The UN NGO Committee on Freedom of Religion or Belief and the UN NGO Committee on Human Rights will host a luncheon event Tuesday, July 21, 2015, focused on recent reports that detail problems with the process by which non-governmental organizations gain consultative status with the UN’s Economic and Social Council (ECOSOC).
More than 4,000 non-governmental organizations (NGOs) around the world enjoy consultative status with the UN’s Economic and Social Council (ECOSOC), yet little attention has been paid to the process by which NGOs apply for and receive — or else are rejected — official status. Fortunately, that’s changing.
Last month, the Wall Street Journal reported that an ECOSOC committee responsible for handling initial applications by NGOs seeking consultative status had rejected Freedom Now, which provides pro bono legal help to political prisoners around the world, including China’s Liu Xiaobo, Iran’s Abdolfattah Soltani, and Azerbaijan’s Intigam Aliyev. Freedom Now applied for status in 2009, but the ECOSOC committee is dominated by member states like China, Cuba, Iran, Sudan, Russia, Venezuela, and Azerbaijan— which has kept Freedom Now’s application from being approved.
In an effort to shed light on this issue, the NGO Committee on Freedom of Religion or Belief and the NGO Committee on Human Rights will host a luncheon discussion featuring Maran Turner, executive director of Freedom Now, who will share her organization’s experiences in seeking consultative status. We will also be joined by a representative from the International Service for Human Rights, which recently published a report on the process of obtaining ECOSOC accreditation: “Practical Guide to the UN Committee on NGOs.”

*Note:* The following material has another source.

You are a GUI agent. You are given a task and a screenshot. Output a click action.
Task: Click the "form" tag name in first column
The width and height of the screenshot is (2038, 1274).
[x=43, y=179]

This meeting will take place Tuesday, July 21, 2015, from 1:00 to 2:30 p.m., in the Bahá’í International Community United Nations Office, located at 866 UN Plaza (Suite 120), New York, NY 10017. To RSVP, please email firstname.lastname@example.org with your name and organization.
More on the speaker: Maran Turner is executive director of Freedom Now. Prior to joining Freedom Now, she was a lawyer with the Southern Africa Litigation Centre (SALC) in Johannesburg, South Africa, where she managed a team of lawyers and worked with Southern African jurists on human rights litigation. Prior to her position with SALC, she was an associate with DLA Piper LLP (US) where she was honored as Pro Bono Attorney of the Year for her international human rights work representing notable human rights defenders such as former Czech Republic President Václav Havel and Nobel Peace Prize Laureate Desmond Tutu. Maran holds a B.A. from the University of Texas at Austin and a J.D. cum laude from the University of Miami.